### Questions à traiter:
1 > D'après le texte sur les suites des attentats de Paris, pourquoi faut-il redire que les premières victimes du terrorisme islamiste sont des musulmans ? Répondez en une à trois phrases.
2 > Extrayez du texte sur les suites des attentats de Paris tout le passage qui va de «On a très peu» jusqu'à «uniquement synonyme d'occidentalisation.».

Au lendemain des tueries de Paris, les pouvoirs publics un peu partout en Occident, et surtout en Europe, ont adopté des mesures urgentes afin de protéger les lieux de cultes juifs et les rédactions de journaux. Ils ont aussi engagé un processus législatif afin de renforcer les lois antiterroristes. Dans les rues, on a entendu les slogans «Je suis Charlie», «Je suis juif», «Je suis policier». Ces réactions sont tout à fait compréhensibles.

On a très peu entendu le slogan «Je suis musulman». Et pourtant, il faut le redire, les premières victimes du terrorisme islamiste sont des musulmans. Ces musulmans se font tuer quotidiennement en Afrique, au Proche-Orient et en Asie. Pour certains, ils sont victimes des conflits sanglants entre chiites et sunnites; pour d'autres, ils ont eu le tort de vouloir rejoindre la modernité, un concept qui n'est pas uniquement synonyme d'occidentalisation.

Il faut donc le redire, car le visage hideux du racisme et de l'islamophobie resurgit avec virulence depuis les attentats de Paris. Cette résurgence n'est pas le fait uniquement de quelques anonymes, mais de gens connus et influents. Ainsi, vendredi dernier, alors que les corps des journalistes de Charlie Hebdo étaient à peine froids, le magnat des médias Rupert Murdoch a craché sa haine dans un tweet ignoble.

«Peut-être que de nombreux musulmans sont pacifiques, mais jusqu'à ce qu'ils reconnaissent et détruisent leur cancer djihadiste qui grandit, ils doivent être tenus pour responsables», a-t-il tweeté. Le milliardaire adapte ici une vieille rengaine de l'antisémitisme qui fait reposer sur les Juifs une responsabilité collective dans la mort de Jésus. Il l'accole aux musulmans et leur enjoint de s'amender.

Les éructations obscènes de Murdoch ne sont pas le fruit d'une émotion soudaine. Elles s'inscrivent, au moins depuis le 11-Septembre, dans un courant puissant où les musulmans sont quotidiennement diabolisés et rabaissés par les médias et par certains politiciens. Cet environnement délétère contribue à la multiplication des fantasmes sur les musulmans - prosélytes, fanatiques, envahisseurs - et à l'instauration dans l'esprit des «autres» d'une obsession collective, celle de l'islamisation de nos sociétés. Ainsi, depuis quelques semaines, en Allemagne, le mouvement Pegida, acronyme pour «Européens patriotes contre l'islamisation de l'Occident», rassemble des foules lors de manifestations anti-musulmanes.

### Entrées:
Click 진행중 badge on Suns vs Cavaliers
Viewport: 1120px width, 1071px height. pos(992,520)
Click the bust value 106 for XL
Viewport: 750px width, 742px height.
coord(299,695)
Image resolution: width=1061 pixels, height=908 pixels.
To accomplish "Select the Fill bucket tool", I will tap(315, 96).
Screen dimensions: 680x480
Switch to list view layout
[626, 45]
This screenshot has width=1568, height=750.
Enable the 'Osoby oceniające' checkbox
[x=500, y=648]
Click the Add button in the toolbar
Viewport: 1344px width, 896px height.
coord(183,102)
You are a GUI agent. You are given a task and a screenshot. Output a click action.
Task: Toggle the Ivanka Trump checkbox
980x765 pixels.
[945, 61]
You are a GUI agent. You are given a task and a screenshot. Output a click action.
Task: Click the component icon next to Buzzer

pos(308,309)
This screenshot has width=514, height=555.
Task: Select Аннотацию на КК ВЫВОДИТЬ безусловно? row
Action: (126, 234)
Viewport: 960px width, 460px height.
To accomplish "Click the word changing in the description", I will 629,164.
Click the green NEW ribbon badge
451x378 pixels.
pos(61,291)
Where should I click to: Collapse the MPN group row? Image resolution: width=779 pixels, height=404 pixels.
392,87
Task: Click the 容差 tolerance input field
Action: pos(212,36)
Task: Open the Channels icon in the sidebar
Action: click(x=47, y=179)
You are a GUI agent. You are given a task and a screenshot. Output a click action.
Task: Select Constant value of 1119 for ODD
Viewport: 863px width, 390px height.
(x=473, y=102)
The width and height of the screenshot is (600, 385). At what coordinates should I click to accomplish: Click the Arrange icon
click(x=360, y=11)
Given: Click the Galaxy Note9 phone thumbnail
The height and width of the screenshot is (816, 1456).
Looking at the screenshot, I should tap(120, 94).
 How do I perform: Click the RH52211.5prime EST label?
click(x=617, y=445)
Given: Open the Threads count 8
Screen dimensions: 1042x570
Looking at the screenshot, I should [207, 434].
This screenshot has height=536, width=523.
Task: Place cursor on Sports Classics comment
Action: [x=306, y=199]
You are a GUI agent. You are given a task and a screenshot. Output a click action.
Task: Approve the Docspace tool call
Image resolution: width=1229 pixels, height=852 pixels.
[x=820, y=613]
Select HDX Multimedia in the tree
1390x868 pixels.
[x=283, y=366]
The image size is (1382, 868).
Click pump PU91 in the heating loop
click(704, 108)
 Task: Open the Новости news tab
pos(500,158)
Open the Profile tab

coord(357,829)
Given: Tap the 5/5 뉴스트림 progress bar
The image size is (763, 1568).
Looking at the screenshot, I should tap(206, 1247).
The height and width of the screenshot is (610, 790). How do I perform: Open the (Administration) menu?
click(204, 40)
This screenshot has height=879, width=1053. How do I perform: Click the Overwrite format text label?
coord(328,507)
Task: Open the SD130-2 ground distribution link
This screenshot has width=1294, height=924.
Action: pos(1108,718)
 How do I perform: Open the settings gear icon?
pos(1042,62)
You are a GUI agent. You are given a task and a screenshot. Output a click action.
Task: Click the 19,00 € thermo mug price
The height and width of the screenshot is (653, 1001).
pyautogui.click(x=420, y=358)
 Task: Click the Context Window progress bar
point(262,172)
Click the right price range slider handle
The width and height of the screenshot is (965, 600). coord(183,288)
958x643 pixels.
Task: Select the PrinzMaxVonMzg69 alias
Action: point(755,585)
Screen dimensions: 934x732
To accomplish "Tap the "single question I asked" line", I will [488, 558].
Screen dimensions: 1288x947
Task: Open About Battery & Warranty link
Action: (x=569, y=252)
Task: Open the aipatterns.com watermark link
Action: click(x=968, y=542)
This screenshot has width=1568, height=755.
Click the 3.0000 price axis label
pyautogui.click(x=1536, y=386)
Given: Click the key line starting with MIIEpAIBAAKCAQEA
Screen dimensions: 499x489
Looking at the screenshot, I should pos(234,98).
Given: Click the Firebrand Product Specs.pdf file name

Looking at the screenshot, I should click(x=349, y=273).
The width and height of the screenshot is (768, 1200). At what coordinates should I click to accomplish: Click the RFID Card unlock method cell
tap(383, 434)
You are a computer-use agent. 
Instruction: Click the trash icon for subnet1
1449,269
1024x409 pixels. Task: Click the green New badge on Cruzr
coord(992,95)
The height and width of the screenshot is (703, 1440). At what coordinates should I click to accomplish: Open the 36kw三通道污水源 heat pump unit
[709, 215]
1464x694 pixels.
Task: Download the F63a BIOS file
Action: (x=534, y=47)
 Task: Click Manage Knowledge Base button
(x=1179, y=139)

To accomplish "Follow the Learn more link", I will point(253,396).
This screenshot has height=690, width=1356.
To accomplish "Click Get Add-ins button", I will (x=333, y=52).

### Corrigés:
1 > Il faut le redire parce que le visage hideux du racisme et de l'islamophobie resurgit avec virulence depuis les attentats de Paris. Cette résurgence n'est pas seulement le fait de quelques anonymes, mais aussi de gens connus et influents.

2 >
On a très peu entendu le slogan «Je suis musulman». Et pourtant, il faut le redire, les premières victimes du terrorisme islamiste sont des musulmans. Ces musulmans se font tuer quotidiennement en Afrique, au Proche-Orient et en Asie. Pour certains, ils sont victimes des conflits sanglants entre chiites et sunnites; pour d'autres, ils ont eu le tort de vouloir rejoindre la modernité, un concept qui n'est pas uniquement synonyme d'occidentalisation.